Work instructions: What number of lines in the records below hold the word "computer"? Give that number alone.

--

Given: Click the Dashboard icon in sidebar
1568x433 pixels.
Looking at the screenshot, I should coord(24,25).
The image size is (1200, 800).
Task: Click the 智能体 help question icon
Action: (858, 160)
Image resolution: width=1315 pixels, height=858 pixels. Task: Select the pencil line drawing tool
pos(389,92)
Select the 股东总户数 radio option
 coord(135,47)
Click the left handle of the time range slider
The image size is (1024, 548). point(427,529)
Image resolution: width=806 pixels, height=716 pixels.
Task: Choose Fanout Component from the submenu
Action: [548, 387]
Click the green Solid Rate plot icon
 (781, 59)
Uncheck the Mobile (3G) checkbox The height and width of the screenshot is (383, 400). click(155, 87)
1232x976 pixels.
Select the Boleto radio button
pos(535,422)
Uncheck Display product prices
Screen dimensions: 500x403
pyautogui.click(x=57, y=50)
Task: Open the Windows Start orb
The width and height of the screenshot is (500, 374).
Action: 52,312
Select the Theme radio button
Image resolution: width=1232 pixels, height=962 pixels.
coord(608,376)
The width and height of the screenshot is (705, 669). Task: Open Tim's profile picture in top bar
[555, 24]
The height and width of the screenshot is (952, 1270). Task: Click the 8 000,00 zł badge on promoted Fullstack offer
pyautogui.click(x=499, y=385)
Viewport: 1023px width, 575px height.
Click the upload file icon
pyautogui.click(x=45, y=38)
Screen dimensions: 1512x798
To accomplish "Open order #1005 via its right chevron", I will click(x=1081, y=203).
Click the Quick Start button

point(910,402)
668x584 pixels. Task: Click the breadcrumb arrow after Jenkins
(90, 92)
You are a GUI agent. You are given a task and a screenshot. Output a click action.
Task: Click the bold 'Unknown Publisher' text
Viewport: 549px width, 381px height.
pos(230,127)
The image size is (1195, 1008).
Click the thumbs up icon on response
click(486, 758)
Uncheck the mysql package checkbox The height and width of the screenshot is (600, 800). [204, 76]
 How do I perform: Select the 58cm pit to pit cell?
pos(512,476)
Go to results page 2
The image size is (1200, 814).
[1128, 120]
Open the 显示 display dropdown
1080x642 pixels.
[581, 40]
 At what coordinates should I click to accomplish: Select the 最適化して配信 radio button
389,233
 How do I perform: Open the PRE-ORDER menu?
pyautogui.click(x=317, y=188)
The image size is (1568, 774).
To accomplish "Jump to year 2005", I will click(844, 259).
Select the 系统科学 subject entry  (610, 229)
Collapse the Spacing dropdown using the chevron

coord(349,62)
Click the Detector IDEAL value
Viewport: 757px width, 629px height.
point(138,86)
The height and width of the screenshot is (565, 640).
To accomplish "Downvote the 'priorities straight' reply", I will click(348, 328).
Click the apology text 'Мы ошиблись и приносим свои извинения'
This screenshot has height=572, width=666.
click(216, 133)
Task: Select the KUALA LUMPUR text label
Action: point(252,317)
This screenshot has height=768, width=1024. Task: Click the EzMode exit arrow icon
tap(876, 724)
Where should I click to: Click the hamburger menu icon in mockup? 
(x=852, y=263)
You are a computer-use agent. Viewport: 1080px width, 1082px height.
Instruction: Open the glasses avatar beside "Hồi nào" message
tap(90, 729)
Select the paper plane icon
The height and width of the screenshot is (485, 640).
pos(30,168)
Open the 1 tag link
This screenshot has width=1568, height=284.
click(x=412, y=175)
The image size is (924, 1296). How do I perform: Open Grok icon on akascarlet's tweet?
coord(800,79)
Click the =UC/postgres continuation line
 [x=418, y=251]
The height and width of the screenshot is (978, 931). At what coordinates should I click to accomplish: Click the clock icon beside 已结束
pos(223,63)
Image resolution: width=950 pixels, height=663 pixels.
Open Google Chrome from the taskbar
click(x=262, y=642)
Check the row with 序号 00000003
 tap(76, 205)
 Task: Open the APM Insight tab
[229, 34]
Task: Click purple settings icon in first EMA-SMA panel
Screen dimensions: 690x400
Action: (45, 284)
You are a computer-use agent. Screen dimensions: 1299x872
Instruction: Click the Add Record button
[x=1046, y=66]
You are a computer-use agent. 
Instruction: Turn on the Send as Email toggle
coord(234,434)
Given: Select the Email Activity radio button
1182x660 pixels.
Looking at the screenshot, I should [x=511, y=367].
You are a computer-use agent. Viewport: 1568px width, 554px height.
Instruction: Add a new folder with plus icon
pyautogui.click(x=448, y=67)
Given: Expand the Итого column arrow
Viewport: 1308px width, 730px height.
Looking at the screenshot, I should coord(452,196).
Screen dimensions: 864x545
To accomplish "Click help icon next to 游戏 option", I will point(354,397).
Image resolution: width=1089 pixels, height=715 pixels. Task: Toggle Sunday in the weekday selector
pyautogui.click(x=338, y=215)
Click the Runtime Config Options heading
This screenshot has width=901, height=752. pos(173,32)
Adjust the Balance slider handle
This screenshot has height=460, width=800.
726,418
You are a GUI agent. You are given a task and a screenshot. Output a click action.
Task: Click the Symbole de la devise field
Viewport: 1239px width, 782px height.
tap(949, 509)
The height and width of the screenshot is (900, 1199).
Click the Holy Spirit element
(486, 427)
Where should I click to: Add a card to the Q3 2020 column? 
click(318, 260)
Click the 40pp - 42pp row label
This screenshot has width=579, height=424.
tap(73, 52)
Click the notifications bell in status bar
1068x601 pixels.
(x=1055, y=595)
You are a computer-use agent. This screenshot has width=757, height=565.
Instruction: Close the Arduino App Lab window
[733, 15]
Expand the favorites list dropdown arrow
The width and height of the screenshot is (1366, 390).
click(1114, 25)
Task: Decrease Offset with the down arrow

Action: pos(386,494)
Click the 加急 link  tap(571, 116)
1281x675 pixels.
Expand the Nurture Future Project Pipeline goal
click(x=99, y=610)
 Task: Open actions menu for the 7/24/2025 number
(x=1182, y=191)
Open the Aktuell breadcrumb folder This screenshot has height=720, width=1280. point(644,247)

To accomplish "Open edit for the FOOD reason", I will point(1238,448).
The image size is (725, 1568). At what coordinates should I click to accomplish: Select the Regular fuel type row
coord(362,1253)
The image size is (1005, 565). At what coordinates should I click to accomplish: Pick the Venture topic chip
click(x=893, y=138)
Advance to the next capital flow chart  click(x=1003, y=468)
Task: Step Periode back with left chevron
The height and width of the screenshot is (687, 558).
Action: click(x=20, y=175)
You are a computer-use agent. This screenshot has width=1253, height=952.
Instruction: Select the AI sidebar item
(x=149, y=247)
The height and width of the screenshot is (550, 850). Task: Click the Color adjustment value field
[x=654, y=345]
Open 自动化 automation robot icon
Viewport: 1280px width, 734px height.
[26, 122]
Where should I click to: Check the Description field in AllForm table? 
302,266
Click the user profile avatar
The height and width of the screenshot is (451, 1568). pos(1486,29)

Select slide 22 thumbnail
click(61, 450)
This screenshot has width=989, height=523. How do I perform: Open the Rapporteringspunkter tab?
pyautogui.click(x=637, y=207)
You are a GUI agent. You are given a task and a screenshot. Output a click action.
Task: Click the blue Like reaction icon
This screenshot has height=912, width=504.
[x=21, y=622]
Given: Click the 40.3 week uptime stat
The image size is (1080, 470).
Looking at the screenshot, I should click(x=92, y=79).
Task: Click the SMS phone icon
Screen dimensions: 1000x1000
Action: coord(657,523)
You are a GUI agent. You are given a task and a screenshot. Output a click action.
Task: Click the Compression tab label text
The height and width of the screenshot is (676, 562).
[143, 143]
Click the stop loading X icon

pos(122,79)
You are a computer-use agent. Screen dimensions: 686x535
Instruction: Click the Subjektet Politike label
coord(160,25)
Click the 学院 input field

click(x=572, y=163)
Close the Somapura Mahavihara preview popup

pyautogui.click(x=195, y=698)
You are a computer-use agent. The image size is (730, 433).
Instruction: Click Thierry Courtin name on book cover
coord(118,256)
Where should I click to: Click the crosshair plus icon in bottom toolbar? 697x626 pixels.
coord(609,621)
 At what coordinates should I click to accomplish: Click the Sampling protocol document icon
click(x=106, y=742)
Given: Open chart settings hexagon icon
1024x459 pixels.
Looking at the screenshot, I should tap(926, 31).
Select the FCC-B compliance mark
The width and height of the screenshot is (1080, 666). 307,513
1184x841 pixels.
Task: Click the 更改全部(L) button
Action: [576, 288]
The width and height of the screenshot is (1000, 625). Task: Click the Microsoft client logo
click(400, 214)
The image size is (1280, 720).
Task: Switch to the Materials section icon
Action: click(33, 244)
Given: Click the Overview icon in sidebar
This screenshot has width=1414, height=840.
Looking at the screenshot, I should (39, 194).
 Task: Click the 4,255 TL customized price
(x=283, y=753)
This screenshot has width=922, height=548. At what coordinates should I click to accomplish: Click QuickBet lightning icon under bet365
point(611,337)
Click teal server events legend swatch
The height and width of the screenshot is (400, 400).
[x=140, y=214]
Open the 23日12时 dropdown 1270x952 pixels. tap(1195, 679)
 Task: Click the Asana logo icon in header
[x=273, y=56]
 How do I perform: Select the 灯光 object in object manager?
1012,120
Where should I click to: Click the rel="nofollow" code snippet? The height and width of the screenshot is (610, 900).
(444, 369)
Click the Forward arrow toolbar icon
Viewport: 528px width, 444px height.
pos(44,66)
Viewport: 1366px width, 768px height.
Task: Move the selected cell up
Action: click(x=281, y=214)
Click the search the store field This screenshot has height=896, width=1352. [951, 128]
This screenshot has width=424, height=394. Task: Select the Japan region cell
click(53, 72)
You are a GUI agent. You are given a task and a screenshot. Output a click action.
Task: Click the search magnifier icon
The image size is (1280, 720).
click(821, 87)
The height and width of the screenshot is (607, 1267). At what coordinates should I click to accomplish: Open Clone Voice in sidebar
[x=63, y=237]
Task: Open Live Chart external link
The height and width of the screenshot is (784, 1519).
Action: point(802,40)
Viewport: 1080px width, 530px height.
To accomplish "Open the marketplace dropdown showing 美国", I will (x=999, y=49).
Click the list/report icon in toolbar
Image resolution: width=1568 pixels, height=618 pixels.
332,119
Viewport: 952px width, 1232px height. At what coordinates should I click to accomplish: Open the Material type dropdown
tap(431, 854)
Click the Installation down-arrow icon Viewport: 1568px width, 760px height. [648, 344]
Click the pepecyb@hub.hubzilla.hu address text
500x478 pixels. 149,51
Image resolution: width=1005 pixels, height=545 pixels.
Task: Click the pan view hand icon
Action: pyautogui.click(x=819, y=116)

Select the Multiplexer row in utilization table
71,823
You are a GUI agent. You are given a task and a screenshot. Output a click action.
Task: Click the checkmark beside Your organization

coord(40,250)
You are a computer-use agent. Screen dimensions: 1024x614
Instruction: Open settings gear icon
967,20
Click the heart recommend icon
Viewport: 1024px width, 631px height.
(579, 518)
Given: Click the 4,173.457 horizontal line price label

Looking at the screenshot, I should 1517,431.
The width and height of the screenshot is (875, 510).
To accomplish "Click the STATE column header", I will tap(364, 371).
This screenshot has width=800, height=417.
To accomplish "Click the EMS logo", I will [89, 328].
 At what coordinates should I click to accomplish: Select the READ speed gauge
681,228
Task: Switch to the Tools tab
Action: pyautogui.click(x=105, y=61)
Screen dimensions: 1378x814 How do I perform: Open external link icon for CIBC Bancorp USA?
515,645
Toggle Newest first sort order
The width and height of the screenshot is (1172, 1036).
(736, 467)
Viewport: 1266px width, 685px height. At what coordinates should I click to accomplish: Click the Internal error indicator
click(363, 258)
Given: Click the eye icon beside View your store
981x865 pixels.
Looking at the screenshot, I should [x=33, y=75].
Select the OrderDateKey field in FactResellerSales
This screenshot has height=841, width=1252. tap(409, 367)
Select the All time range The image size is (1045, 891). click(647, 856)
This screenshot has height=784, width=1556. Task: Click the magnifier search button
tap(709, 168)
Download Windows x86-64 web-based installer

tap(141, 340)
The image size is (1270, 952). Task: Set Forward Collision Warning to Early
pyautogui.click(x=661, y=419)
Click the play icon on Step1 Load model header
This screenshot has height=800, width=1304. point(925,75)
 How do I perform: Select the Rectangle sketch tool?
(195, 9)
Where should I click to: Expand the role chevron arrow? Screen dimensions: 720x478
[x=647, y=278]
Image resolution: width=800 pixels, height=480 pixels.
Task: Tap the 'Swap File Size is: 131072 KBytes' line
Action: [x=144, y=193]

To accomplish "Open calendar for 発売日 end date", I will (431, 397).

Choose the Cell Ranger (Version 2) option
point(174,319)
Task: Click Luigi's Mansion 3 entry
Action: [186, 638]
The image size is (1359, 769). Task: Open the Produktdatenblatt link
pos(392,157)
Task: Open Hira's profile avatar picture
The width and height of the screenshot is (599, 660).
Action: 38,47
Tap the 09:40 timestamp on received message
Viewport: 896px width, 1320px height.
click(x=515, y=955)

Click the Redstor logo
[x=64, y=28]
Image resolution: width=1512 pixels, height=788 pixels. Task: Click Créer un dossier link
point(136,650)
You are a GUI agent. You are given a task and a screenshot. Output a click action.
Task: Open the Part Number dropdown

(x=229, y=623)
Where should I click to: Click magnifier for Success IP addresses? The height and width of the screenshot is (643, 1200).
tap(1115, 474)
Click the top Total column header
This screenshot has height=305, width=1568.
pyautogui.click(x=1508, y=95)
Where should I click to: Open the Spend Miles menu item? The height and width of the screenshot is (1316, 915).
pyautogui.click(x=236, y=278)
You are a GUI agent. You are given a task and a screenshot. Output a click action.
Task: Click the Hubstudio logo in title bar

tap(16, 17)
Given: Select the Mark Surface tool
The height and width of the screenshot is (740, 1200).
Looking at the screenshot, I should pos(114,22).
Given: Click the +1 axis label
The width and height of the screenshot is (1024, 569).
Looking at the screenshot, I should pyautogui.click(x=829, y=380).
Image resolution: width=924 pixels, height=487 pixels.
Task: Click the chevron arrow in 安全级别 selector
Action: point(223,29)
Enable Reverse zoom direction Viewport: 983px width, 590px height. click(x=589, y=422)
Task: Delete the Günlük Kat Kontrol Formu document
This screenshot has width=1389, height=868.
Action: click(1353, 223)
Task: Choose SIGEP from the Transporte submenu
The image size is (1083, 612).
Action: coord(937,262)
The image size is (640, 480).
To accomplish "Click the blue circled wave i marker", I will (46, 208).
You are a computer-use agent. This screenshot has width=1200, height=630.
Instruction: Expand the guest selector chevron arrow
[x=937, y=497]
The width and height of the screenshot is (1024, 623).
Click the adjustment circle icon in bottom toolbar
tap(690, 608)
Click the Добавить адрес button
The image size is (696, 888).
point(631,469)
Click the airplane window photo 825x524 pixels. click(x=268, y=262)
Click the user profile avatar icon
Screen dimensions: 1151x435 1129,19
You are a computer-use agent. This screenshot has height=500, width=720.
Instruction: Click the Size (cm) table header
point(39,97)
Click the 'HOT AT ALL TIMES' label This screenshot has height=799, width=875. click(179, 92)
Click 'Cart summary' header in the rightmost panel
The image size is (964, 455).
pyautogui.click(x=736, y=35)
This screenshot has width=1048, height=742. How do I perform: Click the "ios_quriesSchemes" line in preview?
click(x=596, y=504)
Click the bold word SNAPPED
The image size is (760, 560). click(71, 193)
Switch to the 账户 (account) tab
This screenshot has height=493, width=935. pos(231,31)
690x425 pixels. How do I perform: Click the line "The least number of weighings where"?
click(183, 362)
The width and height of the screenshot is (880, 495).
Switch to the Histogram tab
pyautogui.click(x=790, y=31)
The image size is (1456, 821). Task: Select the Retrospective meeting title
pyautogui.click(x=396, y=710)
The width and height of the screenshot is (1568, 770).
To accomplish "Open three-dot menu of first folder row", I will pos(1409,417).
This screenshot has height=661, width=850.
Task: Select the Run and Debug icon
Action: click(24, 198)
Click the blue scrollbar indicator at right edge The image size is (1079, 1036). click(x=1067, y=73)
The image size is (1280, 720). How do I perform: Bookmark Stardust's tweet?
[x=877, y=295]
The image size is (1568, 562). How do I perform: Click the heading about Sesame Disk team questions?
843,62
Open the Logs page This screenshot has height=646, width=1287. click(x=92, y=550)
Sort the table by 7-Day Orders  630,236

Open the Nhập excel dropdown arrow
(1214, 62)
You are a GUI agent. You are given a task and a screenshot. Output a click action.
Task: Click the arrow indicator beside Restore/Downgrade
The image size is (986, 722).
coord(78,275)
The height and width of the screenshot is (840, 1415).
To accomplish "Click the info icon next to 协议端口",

--

Reply to the exercise: 11